Product Classification

Definition of a medicinal product

The Medicines Act No 100/2020 as amended, defines a medicinal product as "All types of substance or combination of substances which: a. are said to have properties that are of use in the treatment of illnesses in humans or animals or in the prevention of illness, or b. which may be administered to humans or animals, or given to them, in order to restore, correct or modify physiological functions by means of pharmacophysiological or immunological action or through action on metabolism, or in order to confirm a diagnosis.”

Substance: Any substance, independent of origin from:

  • Humans, e.g. blood or blood products
  • Animals, e.g. microorganisms, animals, tissues, serum, toxic chemicals, extracts, substances processed from blood etc.
  • Herbs, e.g. microorganisms, plants or parts of plants, serum, extracts etc.
  • Other substances, e.g. elements, substances from nature and substances formed by chemical reactions or combinations

If in doubt IMA decides whether individual substances or compounds are to be regarded as medicines

Having considered all its properties, if a doubt still remains whether a product can fall under the definition of a medicinal product or a product belonging to a different legislation, the medicines legislation applies.

One of the major tasks of the Icelandic Medicines Agency (IMA) is to ensure consumer protection. IMA issues a list on classification of substances and compounds with respect to pharmaceutical activity and/or harmfulness of the substances, wherein it is stated which substances/compounds are banned/permitted in consumer products. Furthermore IMA issues a list on classification of claims banned/permitted in consumer products.

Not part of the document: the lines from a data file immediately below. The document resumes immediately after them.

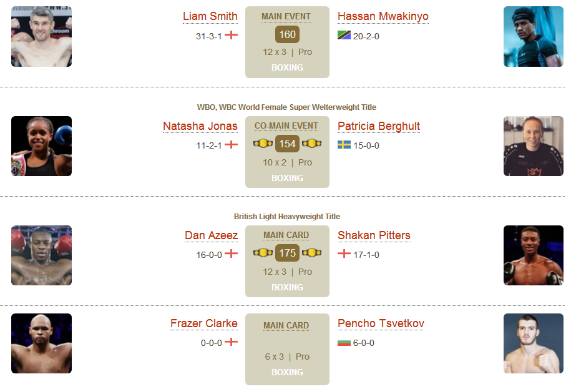Image resolution: width=571 pixels, height=389 pixels.
Task: Click the CO-MAIN EVENT label
Action: [286, 126]
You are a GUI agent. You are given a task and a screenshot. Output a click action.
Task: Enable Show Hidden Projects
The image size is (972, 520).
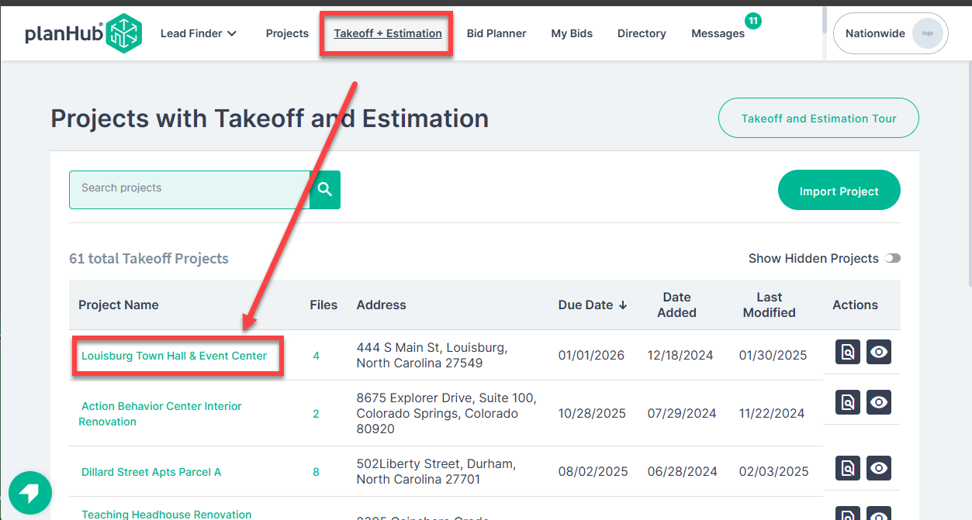892,258

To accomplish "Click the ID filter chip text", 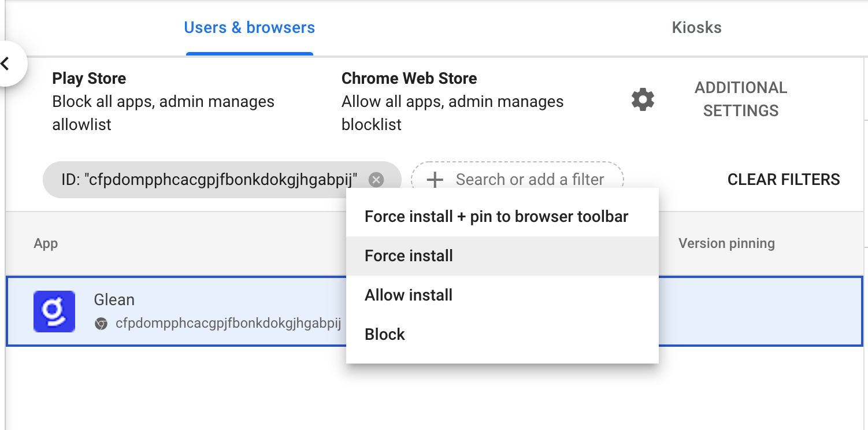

Classification of products/substances/claims

If substances/compounds/claims which is sought and is to be found in/on a product intended to be placed on the market in Iceland, but does not feature on any IMA list, the importer can apply for IMA to classify/assess whether the ingredients of the product are permitted or whether it contains pharmaceutically active substances or the claims indicates that the product may be a medicine.